その後もそれはそれは幾度ものピンチがヒロたちを襲う。…いや、ピンチだと認識していたのはヒロだけだったのかもしれないけれど。
暗闇だからその姿形はよくわからないが、大小様々な獣らしきが次々襲いかかり、その度にリイスがいつの間にか『呪』で撃退する、という具合。
しかも、明らかにターゲットはヒロかティナだった。
「獣たちは大抵、こちらが『呪』が使えるかどうかを見極めることが出来るんですよ。ですから、使えない私たち二人を目掛けて来るのが多いのです。」
襲われた瞬間くらいは身をのけ反らせるティナだったが、実に落ち着いた様子で話す。
「…大丈夫。リイスは…というか使える人は皆それ相応の訓練をしていますから、滅多なことで私たちが手傷を負ってしまうことはありません。」
「…そ、そうですか。」
一人本気で怖がっている自分がバカらしかったが、また獣の目が光れば、やっぱり恐怖が彼の心を占めていた。
リイスにお礼をする気持ちを持つ余裕すら、なかった。
さて、ヒロが夢で見た『光』の方向へ、なんとか進んで行くのだが、やはり現実には一向にそれは見つからない。

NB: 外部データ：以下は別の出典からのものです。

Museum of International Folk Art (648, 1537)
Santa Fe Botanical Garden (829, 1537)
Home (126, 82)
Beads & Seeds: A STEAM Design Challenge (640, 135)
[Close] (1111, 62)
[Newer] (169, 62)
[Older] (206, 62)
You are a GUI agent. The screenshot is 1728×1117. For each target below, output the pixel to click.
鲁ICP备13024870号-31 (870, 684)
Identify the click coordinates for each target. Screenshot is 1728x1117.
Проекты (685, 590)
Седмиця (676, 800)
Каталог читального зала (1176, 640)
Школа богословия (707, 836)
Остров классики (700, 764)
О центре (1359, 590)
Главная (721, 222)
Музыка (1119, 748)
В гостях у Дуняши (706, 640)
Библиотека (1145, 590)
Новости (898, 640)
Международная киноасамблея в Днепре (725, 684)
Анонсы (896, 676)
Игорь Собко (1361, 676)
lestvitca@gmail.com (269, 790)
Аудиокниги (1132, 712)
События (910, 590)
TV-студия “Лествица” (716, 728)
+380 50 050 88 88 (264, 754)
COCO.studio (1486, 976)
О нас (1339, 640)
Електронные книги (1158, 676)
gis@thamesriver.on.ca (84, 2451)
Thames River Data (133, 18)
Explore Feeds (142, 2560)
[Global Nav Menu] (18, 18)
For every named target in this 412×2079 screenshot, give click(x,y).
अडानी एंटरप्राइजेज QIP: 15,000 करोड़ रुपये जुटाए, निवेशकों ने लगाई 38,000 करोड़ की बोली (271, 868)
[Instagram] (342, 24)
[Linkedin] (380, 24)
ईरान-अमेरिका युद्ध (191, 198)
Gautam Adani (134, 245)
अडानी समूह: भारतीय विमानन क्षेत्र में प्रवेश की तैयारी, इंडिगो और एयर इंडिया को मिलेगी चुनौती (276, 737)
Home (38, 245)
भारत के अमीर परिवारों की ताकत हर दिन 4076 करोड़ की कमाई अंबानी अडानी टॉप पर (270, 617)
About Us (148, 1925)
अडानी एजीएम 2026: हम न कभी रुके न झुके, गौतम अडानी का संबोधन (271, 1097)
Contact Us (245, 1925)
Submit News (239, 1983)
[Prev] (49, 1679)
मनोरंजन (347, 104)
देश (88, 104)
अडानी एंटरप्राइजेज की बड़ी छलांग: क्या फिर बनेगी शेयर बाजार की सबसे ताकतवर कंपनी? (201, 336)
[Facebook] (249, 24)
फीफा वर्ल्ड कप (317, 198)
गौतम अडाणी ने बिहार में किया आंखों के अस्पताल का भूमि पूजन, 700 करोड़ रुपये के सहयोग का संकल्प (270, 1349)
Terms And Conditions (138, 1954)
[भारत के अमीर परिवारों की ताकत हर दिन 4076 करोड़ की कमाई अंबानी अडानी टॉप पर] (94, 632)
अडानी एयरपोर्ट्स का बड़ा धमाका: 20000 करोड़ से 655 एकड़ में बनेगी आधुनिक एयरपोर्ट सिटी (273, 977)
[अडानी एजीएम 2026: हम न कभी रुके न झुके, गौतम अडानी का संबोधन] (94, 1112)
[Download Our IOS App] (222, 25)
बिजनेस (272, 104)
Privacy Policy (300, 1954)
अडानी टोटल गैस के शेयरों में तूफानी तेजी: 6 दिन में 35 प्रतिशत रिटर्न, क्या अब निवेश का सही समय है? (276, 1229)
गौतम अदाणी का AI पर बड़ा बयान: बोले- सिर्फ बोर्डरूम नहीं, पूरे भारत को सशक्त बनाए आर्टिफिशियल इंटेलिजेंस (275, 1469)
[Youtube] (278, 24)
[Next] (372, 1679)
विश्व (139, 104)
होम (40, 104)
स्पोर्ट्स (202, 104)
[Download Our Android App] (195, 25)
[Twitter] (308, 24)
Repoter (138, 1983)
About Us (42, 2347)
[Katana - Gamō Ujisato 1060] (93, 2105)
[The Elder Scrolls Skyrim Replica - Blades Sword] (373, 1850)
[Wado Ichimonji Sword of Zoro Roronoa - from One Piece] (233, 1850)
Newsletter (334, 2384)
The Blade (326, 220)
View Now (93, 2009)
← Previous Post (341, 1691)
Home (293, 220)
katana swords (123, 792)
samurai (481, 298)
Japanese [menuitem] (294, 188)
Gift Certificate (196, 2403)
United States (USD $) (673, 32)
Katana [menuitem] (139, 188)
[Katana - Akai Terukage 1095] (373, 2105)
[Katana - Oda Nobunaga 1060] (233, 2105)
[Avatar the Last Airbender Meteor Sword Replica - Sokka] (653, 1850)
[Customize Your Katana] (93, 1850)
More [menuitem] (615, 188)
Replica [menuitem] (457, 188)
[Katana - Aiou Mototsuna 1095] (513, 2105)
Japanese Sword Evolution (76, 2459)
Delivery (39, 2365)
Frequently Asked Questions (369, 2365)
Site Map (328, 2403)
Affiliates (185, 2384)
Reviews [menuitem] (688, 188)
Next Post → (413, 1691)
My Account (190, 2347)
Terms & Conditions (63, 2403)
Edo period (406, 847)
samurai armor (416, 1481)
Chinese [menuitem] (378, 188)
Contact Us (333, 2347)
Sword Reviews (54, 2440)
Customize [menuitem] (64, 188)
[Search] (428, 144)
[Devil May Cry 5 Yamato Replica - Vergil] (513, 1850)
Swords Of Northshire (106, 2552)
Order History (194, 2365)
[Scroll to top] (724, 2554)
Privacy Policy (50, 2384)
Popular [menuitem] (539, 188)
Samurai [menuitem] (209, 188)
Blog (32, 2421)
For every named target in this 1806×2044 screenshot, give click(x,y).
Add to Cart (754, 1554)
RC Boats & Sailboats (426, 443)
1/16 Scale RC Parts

…やはり、あれはただの夢でしかなかったのだろうか…?ヒロには『夢見』など出来ようはずもない…。
ヒロはそう考えながらも着々と進んでいった。
気がつくと森は急に開け、丁度山と山の間、といった具合のところにでた。
そこは四方山々や森に囲まれているのに、今迄通ってきたところと違い、植物らしきものもほとんど生えていない平地があった。
その荒涼とした風景に妙なものを感じながら、一行はさらにすすんだ。
そして、丁度その平地の真ん中くらいまで来た時だろうか。松明を持っていたリイスが、何気なく地面を照らすと何かが描かれているのに気付いた。
「これは?」
その描かれた線かなにかを松明で辿って見ると、何か円形の模様か絵のようなものが描かれているのに気付いた。
一同は暗闇のせいもあり初めそれが何かはわからなかった。
いや、ヒロは最後まで良くわからなかったのかもしれない。
初めに気付いたのはティナだった。
「これは…『呪印』…。」
この呟きにリイスとティナは反応した。ヒロはまだわからなかった。
「早く離れて!早く!」
しかし、気付くのが少し遅かった。
ティナとリイスは咄嗟にその円形の外から出た。しかし、他の二人が外に逃れる前に、その円形の模様は白く発光し出した。
次の瞬間、その光は強くなりながらヒロとジュナを包み込んだ。
そして、その光はが突然消えたかと思うと、二人の姿も消えていた。
「これは…移動の『呪』が刻まれて『呪印』…。」
それは、『呪』の力を溶かし込むことでそれに触れたものに『呪』をかけることが出来る『呪印』。
これを造れるのは相当な力の持ち主…。ましてや瞬間移動型の『呪』だなんて…。一体誰が?
リイスもティナも『呪』のことは当然知っている。移動型の『呪』はただでさえ使用出来るものは難しい。また、『呪印』の生成も然り。従って、瞬間移動型の『呪印』を造れるものなど、きいたことがなかった。
二人の前には、暗黒の大地と静寂だけがあった。
次回から2方向で話を進めます。
ヒロ側とティナ側ですね。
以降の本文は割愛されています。